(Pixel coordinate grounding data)
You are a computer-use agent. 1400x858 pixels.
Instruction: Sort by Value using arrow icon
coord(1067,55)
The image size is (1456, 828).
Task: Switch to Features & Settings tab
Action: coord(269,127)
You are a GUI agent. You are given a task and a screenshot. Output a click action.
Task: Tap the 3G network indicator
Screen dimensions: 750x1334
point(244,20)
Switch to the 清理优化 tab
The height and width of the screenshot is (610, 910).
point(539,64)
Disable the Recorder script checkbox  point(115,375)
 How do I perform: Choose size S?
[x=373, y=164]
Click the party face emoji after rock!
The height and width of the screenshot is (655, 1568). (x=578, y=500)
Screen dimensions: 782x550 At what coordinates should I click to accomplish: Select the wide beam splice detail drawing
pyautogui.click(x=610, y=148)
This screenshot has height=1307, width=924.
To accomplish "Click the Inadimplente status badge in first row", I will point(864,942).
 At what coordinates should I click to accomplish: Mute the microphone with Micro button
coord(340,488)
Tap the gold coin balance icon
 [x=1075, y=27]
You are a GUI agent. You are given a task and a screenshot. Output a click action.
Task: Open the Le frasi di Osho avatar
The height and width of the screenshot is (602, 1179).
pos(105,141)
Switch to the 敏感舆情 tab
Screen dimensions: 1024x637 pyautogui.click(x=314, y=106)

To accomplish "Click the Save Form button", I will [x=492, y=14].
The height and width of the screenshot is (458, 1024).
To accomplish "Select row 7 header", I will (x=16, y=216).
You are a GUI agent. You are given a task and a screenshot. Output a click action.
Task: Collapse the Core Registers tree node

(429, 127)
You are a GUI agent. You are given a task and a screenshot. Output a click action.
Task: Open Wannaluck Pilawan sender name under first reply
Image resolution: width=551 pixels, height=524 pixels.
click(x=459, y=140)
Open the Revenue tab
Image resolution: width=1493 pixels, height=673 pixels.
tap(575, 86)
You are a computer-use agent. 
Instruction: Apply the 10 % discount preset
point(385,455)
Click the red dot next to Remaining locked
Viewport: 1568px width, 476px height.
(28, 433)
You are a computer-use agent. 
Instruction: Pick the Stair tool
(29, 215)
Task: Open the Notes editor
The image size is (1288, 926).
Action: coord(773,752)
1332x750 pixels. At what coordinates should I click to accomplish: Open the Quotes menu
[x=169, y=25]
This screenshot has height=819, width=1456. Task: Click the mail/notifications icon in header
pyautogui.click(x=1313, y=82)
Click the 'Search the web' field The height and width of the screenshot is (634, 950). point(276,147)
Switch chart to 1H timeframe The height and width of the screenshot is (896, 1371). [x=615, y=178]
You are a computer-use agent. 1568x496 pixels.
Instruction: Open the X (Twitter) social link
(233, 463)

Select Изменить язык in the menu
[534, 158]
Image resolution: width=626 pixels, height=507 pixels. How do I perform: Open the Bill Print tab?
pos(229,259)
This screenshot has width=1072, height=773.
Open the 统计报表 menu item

## WORK TO COMPLETE
Set down, exactly as they appear, the lines above from the first one to the line that holds "Task: Tap the 3G network indicator", both included, please, and no others.

## TASK RESULT
You are a computer-use agent. 1400x858 pixels.
Instruction: Sort by Value using arrow icon
coord(1067,55)
The image size is (1456, 828).
Task: Switch to Features & Settings tab
Action: coord(269,127)
You are a GUI agent. You are given a task and a screenshot. Output a click action.
Task: Tap the 3G network indicator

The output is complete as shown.